▸ **Given instruction**
Pull out the lines of the material from the line containing "Toggle the settings" up to and including the line containing "click(x=1075, y=709)", and reproduce them without any changes.

[Dataset entries]
[Begin]

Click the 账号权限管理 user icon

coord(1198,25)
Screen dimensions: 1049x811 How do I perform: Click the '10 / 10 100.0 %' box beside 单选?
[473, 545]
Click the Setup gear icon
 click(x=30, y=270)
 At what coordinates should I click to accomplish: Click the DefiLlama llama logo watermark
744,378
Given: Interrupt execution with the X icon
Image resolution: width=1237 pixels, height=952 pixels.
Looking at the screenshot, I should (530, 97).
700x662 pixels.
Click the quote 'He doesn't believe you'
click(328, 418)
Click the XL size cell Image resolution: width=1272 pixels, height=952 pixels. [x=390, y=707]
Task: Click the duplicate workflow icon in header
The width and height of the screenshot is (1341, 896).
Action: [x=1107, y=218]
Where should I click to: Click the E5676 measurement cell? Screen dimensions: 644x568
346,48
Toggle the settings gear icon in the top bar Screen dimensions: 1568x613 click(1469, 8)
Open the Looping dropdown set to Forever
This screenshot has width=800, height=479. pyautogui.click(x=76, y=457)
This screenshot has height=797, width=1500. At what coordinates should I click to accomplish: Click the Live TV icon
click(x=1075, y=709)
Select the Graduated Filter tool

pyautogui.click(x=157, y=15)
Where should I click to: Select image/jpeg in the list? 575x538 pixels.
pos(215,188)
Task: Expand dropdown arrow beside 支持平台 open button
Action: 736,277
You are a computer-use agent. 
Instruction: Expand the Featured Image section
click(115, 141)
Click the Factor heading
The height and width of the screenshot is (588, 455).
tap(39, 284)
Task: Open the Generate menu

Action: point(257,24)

[End]

▸ **Complete output**
Toggle the settings gear icon in the top bar Screen dimensions: 1568x613 click(1469, 8)
Open the Looping dropdown set to Forever
This screenshot has width=800, height=479. pyautogui.click(x=76, y=457)
This screenshot has height=797, width=1500. At what coordinates should I click to accomplish: Click the Live TV icon
click(x=1075, y=709)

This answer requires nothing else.